▶ _EXCERPT PROVIDED_
We’ve been doing our best to cover the progress of the MSL Curiosity space rover ever since NASA began to work on it a couple of years ago, so it’s about time we gave a full overview of the machine.
MLS (Mars Science Laboratory) Curiosity is the most sophisticated machine that mankind has sent to the red planet so far.
The jet-propulsed machine touched down yesterday and NASA even provided a stop-motion video of the last two minutes of descent.
For the next two years, NASA will have it investigate the central mountain in the Gale Crater, which is more than 5km high. The rover will search for evidence that the Mars environment might have sustained microbial life at some point in the past.
So now we may as well see just how that creature will be sending scientific data gathered by the on-board science lab.
The single-board computer acting as the heart of the 900 kg (2,000 lb) rover is a RAD750 system produced by BAE.
The CPU, Apple-made, is a PowerPC 750 (PowerPC G3 for owners of Macs) of 200 MHz, hundreds of times faster than the microprocessors used in previous unmanned space missions.
The chip is backed by 256 MB of RAM and 2 GB of flash storage, which holds the video and other data before transmissions to Earth are carried out.
RAD750 is one of the most popular on-board platforms for spacecraft, which is ironic because it doesn’t even come close to the computing prowess of Sci Fi computers. It does have a good temperature resistance though (-55 to 70 degrees Celsius) and can survive radiation levels of up to 1,000 gray.

Records from a data source:
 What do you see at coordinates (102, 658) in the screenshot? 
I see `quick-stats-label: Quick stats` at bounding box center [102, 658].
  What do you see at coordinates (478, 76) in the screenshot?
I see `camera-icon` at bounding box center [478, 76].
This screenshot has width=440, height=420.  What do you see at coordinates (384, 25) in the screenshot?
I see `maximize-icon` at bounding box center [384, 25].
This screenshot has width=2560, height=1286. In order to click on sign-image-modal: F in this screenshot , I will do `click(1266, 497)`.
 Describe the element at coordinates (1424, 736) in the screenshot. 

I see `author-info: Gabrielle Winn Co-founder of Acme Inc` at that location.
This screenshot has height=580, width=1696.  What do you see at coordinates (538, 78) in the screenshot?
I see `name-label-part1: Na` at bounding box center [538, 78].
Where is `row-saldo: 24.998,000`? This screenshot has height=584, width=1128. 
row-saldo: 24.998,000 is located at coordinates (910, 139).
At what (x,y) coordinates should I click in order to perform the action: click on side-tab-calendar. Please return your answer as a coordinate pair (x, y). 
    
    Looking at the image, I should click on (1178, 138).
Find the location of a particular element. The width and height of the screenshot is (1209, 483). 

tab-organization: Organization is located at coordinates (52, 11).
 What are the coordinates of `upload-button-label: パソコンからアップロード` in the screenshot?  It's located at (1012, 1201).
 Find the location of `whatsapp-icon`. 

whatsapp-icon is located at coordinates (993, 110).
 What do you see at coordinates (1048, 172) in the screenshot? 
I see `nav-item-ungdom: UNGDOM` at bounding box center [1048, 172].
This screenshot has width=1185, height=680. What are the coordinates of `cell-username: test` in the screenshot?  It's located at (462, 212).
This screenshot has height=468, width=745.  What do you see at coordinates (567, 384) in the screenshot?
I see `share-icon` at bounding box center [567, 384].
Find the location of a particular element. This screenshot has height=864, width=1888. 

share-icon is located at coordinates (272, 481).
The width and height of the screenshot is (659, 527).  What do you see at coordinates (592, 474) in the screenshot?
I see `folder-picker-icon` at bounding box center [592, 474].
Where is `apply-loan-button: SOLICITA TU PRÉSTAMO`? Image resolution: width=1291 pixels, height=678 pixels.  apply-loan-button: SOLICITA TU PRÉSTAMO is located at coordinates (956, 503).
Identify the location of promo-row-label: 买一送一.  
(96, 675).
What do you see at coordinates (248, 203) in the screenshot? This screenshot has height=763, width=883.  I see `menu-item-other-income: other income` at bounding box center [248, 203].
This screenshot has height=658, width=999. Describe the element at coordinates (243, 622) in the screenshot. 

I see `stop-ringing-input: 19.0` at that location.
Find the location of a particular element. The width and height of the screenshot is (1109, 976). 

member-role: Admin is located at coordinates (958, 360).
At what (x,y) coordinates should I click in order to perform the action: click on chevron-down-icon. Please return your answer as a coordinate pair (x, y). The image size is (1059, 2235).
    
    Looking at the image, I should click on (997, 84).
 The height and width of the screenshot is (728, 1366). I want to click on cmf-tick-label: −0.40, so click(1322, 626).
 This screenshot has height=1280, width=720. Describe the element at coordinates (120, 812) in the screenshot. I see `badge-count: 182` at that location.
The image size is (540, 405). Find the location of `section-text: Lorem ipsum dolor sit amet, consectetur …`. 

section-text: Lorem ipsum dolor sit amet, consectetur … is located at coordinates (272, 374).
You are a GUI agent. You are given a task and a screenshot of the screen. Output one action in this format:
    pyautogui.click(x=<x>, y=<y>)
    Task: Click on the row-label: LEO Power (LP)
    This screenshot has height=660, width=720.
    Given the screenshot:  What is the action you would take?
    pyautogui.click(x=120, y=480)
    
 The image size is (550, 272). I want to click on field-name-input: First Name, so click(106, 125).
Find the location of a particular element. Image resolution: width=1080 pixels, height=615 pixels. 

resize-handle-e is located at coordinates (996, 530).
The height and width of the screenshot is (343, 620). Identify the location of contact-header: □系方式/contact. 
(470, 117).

▶ _WORK TO COMPLETE_
Pick up the Curiosity rover article after its last sentence and keep writing. These items have no connection to the text about the Curiosity rover.

▶ _ANSWER TO THIS EXERCISE_
Knowing how thin Mars’ atmosphere is, and the consequent abundance of solar radiation, this likely played a great part in NASA’s choice. NASA even included a second RAD750, for redundancy, even though the exterior of Curiosity should protect against temperatures and radiation well enough.
As for power generation, the explorer has a 2000-watt plutonium-based radioisotope thermoelectric generator, which outputs 125 Watts.
No fewer than 17 cameras are used. All have CCD sensors and 1,600 x 1,200 resolution (2 megapixels).
For scientific purposes, the ChamCam is the most important, as it can vaporize rocks and soil with an infrared laser, so that it may subsequently analyze the sample using spectroscopy.
MastCam is at least as important. Its role is to capture 720p video at 10 fps in true color. MastCam hasn’t been raised yet though. That will only happen in two days, after other tests are made to confirm that it is safe and practical to do so.
Until then, the Hazcams (hazard avoidance cameras) will be our sole source of feedback (grayscale, attached to the four corners of the 3-meter rover).
Finally, Curiosity is positively loaded with spectrometers, plus an integrated water/hydrogen detector, an instrument suite (for chemical analysis, if we’re reading things right) and a radiation monitor.
Means of Communication
Curiosity can send data straight to our planet’s Deep Space Network (DSN) antenna via an X band link (8GHz) or it can jump signals through Mars Odyssey and Mars Reconnaissance Orbiter over UHF (300MHz-3GHz).
And, finally, software
Here is where NASA stuck to what it knew would work and is familiar with, namely the VxWorks operating system developed by Wind River Systems (acquired by Intel a while ago).
The OS has a mature development toolchain, low-level scheduling and interrupt systems good for real-time tasks (like EDL / Entry, descent and landing) and high reliability. It says something that the previous Mars rovers, as well as the SpaceX Dragon spacecraft and the aforementioned Orbiter, all use VxWorks.